僕はLAで《Church》(※DJとミュージシャンが両方出演してセッションしたりするパーティー)ってパーティーをやってるんだけど、それをはじめたころに、デクスター・ストーリードワイト・トリブルを連れて遊びにきたんだ。その時に、僕らが演奏する前に、突然ドワイトがマイクをとって歌い出した。ドワイトのことはロンドンにビルド・アン・アークが来て、ライブをした時に少し話したくらいで、ほぼはじめてだった。そのドワイトのパフォーマンスが最高だったから、ライブの後にドワイトに感謝したら、「このパーティーはヴァイブスが最高だったから歌わずにはいられなかったよ」って言ってくれただけじゃなくて「自分のバンドに入ってくれないか」ってオファーもしてくれた。
でも僕は10年間ほとんどピアノは弾いてなかった。ロンドンではローズや打ち込みばっかりで、生ピアノは弾かなかったし、ジャズもやってなかったからね。でも、LAに行ってドワイトに出会ったおかげでまたピアノを始めることになったんだ。

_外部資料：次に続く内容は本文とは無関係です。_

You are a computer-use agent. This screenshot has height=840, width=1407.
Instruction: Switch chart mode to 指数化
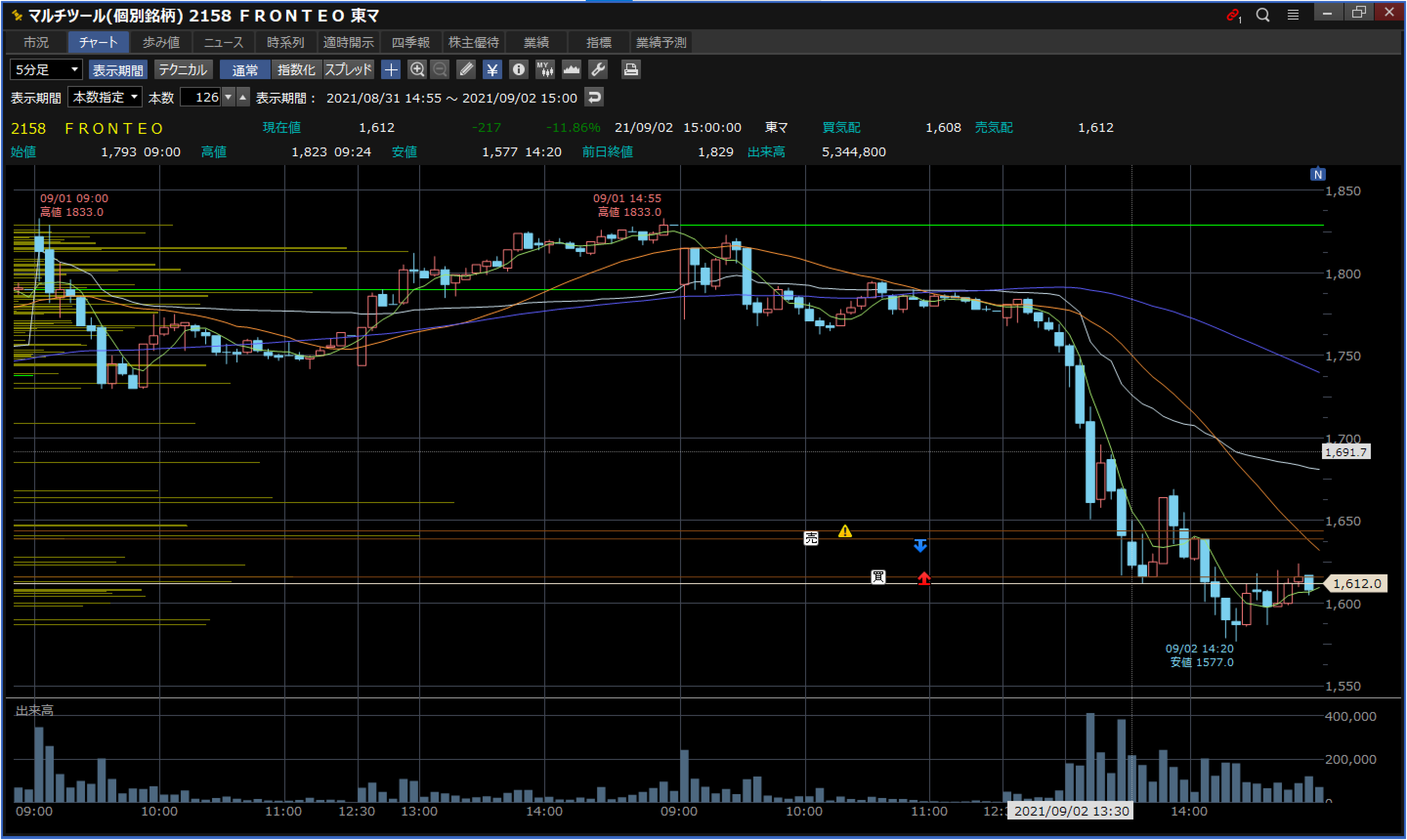click(x=296, y=70)
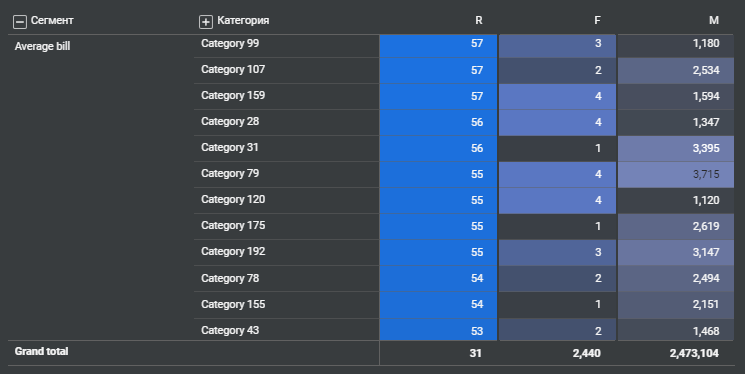Select the Category 31 row label
Viewport: 745px width, 374px height.
tap(229, 148)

それで僕はデクスター・ストーリーミゲル・アトウッド・ファーガソントレヴァー・ウェアとのドワイト・トリブル・コズミック・バンドのメンバーになった。最初はbluewhaleでライブをやったんだけど、スピリチュアルジャズを中心にした音楽で最高だったし、すっごい楽しかった。
そのライブをトランぺッターのトッド・サイモンが見に来ていて、すごく感動していたみたいなんだ。そのころ、トッドはエチオピアンジャズの影響を受けたバンドを作りたがっていて、メンバーを探していた。それで僕にオファーしてきたんだ。それがEthio Caliってプロジェクト。最初のライブは僕とカマシ・ワシントン、あと、ケレラ(Kelela)。実はケレラはエチオピア系アメリカ人で、当時はLAに住んでいた。エチオ・カリは音楽的にもすごく面白くて、後からそこにデクスター・ストーリーも入ってきて、デクスターがバンドの作曲をするようになって、メインコンポーザーになった。でも、いろいろ理由があって、デクスターがエチオ・カリを辞めちゃって、僕もデクスターの親友だったから一緒に辞めちゃったんだ。今、エチオ・カリはタミール(Te’Amir)がドラマーだね。
その後、デクスターはWondemというバンドをはじめたんだ。その頃、僕はエスノ・ミュージコロジーを研究し始めた時期だった。エチオピア音楽の特徴的なKiñitと呼ばれる音階があって、それが日本の音階と似ている部分があると感じて、日本とエチオピアの共通点を見つけたのもその理由だった。それをデクスターに話したら「だからお前はエチオ・カリの音楽に合っていたんだよ」って言われたよ。エチオピアと日本の音楽との類似性があることは、今回の作品『Heritage』にも繋がっているんだ。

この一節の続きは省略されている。